But for all that, Shusy, I 'm not going to give up Taddy till I know why,—tho' I did n't say so to her. So I just put up the pink gownd in my drawer, and went up and told the mistress I'd stay; but begged she wouldn't try my nerves that way another time, for my constitution would n't bear repated shocks. I saw she was burstin' to say something, but dar'n't, Shusy, and she tore a lace cuff to tatters while I was talk in'. Well, well, there's no deny in' it, anyhow; manials has many troubles, but they can give a great deal of annoyance and misery if they set about it right You 'd like to hear about Taddy, and I 'll be candid and own that he is n't what would be called handsome in Ireland, though here he is reckoned a fine-looking man. He is six foot four and a half, without shoes, a little bent in the shoulders, has long red hair, and sore eyes; that cums from the snow, for he's out in all weathers—after the pigs. You 're surprised at that, and well you may; for instead of keeping the craytures in a house as we do, and giving them all the filth we can find to eat, they turns them out wild into the woods, to eat beech-nuts, and acorns, and chestnuts; and the beasts grow so wicked that it's not safe for a stranger to go near them; and even the man that guides them they call a "swine-fearer."(1) Taddy is one of these; and when he 's dressed in a goat-skin coat and cap, leather gaiters buttoned on his legs, and reachin' to the hips, and a long pole, with an iron hook and a hatchet at the end of it, and a naked knife, two feet long, at his side, you 'd think the pigs would be more likely to be afraid of him! Indeed, the first time I saw him come into the kitchen, with a great hairy dog they call a fang-hound at his heels, I schreeched out with frite, for I thought them—God forgive me!—the ugliest pare I ever set eyes on. To be sure, the green shade he wore over his eyes, and the beard that grew down to his breast, did n't improve him; but I 've trimmed him up since that; and it's only a slight squint, and two teeth that sticks out at the side of his mouth, that I can't remedy at all!
Paddy Byrne spends his time mock in' him, and makin' pictures of him on the servants' hall with a bit of charcoal. It well becomes a dirty little spalpeen like him to make fun of a man four times his size. His notion of manly beauty is four foot eight, short legs, long breeches and gaiters, with a waistcoat over the hips, and a Jim Crow! A monkey is graceful compared to it!
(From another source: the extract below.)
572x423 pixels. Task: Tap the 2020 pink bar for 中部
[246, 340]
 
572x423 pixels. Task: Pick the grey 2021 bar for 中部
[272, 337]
Taddy is not much given to talkin', but he has told me that he has been on the estate, "with the pigs," he calls it, since he was eight years old; and as he said, another time, that "he was nine-and-twenty years a herd," you can put the two together, and it makes him out thirty-three or thirty-four years of age. He never had any father or mother, which is a great advantage, and, as he remarks, "it's the same to him if there came another Flood and drowned all the world to-morrow!"
Our plans is to live here till we can go and take a bit of land for ourselves; and as Taddy has saved something, and has very good idais about his own advantage, I trust, with the blessin' of the Virgin, that we 'll do very well.
1 Perhaps the accomplished Betty has been led into this
pardonable mistake from the sound of the German epithet
"Schwein-führer."—Editor of "Dodd Correspondence."
This that I tell you now, Shusan, is all in confidence, because to the neighbors, and to Sam Healey, you can say that I am going to be married to a rich farmer that has more pigs—and that's thrue—than ye 'd see in Ballinasloe Fair.
What distresses me most of all is, I can't make out what religion he 's of, if he has any at all! I try him very hard about penance and 'tarnal punishments, but all he says is, "When we 're married I 'll know all about that."
As the mistress writ all about Mary Anne's marriage to Mrs. Galagher, at the house, I don't say anything about it; but he's an ugly crayture, Shusan dear, and there's a hangdog, treach'rous look about him I wonder any young girl could like. The servants, too, knows more of him than they lets on, but, by rayson of their furrin language, there's no coming at it.
Between ourselves, she doesn't take to the marriage at all, for I seen her twice cryin' in her room over some ould letters; but she bundled them up whin she seen me, and tried to laugh.
"I wonder, Betty," says she, "will I ever see Dodsbor-ough again!"